Oct 01, 2018 - Sep 30, 2021

Institution(s)

Carnegie-Mellon University

Award Number


Different countries have very different positions concerning freedom of expression, and may be increasingly using online filtering tools for web censorship. While the research community has devoted significant attention to the problem of anonymous communication, many other aspects of censorship and anonymization have not yet been studied in detail. We do not know, for instance, whether it is possible to automatically infer which techniques censors use and which topics censors are after. Grounded in empirical measurements, this project first aims to produce quantitative models of the techniques used in practice for actual web censorship on a global scale, and of the suspected targets of censorship. Informed by these measurements, a secondary goal is to devise novel techniques to perform automated censorship data collection with minimal human involvement. The team will integrate project findings and techniques into coursework, and, by making measurement data publicly available, will provide a useful resource to researchers in fields beyond the realm of computer security (for example, sociology or political science), as well as non-governmental organizations and policy-makers interested in freedom of speech issues.

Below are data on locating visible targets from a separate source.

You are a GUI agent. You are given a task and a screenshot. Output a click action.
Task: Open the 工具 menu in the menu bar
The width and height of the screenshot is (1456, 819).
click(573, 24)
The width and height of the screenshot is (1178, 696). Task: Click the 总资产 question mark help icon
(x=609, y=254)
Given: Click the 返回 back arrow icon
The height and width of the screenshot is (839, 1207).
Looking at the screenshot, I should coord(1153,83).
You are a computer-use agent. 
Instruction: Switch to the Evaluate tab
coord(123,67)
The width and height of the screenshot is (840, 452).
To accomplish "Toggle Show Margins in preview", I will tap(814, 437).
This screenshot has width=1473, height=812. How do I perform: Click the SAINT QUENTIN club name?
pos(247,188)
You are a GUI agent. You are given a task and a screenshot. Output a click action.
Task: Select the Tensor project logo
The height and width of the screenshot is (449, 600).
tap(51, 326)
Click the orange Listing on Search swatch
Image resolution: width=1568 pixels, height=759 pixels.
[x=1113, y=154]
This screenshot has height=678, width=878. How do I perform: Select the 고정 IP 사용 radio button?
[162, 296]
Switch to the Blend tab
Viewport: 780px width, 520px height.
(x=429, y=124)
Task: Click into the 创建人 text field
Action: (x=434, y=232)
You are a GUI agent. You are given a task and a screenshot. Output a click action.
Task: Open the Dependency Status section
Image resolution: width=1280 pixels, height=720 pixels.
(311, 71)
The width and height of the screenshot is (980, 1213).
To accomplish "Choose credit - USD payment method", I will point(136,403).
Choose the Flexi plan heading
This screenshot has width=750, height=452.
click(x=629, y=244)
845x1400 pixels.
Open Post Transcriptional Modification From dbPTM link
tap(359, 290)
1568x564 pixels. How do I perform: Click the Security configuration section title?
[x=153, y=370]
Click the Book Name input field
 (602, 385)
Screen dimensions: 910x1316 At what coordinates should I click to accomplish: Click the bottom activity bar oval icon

At a technical level, the project will identify and construct reliable and representative corpora of web pages to test for censorship, and gather measurements of censorship occurrences on a global scale and over long intervals of time. A key objective will be to minimize human involvement during data collection to reduce risk to the individuals, while still seeking to collect data from a wide mix of vantage points representing a variety countries and organizations. This will involve developing techniques for improving geolocation of requests, combining domain name service-based measurement techniques with the use of virtual private networks and servers to increase coverage, avoiding detection by censors while taking these measurements, developing techniques to distinguish network or server errors from acts of censorship, addressing issues of cross-language access and censorship, and accounting for changes in censors' behavior over time. The team will analyze this data to determine whether one can automatically detect the occurrence of censorship with minimal assumptions about the form censorship may take, and whether one can automatically extract the probable topic of the censored material. Informed by these inferences around censored topics, the team will investigate the extent of keyword-based censorship in the wild, and how actual censoring practice aligns with published accounts of censor behavior from both censors themselves and from other organizations that monitor censorship.